WORK REQUEST.
Whenever the word "dropdown" shows up in a line of the data, copy that line.

Segment Start: AVAILABLE DATA

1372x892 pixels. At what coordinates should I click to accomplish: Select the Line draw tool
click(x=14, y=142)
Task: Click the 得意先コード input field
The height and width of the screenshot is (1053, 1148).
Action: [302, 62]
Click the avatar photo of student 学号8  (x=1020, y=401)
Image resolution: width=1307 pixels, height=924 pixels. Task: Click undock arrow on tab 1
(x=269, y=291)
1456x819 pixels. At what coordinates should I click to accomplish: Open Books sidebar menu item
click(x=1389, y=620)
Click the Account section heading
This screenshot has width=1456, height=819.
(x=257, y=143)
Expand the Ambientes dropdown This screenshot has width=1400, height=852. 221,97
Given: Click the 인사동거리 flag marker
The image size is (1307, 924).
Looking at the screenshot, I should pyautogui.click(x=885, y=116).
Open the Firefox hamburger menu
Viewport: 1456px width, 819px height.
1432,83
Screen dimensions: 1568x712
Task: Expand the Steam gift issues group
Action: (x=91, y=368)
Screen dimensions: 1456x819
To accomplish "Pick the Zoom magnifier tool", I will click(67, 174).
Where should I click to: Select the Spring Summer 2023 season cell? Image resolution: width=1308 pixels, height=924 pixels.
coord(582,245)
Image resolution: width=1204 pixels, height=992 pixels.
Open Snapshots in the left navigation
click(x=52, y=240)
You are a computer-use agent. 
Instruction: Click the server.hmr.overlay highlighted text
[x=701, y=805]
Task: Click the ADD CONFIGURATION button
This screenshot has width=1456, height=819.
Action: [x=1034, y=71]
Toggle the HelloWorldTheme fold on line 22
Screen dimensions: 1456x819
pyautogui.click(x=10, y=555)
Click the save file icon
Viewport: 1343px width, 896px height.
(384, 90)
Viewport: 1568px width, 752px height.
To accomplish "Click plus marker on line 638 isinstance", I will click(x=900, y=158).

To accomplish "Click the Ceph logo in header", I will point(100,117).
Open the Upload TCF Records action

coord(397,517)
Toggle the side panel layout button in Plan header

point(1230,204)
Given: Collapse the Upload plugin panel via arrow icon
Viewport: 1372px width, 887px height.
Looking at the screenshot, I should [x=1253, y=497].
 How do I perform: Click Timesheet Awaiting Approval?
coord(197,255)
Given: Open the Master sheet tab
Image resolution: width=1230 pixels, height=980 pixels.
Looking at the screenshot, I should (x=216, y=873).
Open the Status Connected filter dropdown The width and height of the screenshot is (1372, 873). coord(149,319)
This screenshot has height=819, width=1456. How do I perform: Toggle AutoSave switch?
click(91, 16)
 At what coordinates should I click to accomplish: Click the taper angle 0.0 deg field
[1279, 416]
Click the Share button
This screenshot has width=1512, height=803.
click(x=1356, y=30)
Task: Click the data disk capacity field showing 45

Segment End: AVAILABLE DATA

SOLUTION.
Expand the Ambientes dropdown This screenshot has width=1400, height=852. 221,97
Open the Status Connected filter dropdown The width and height of the screenshot is (1372, 873). coord(149,319)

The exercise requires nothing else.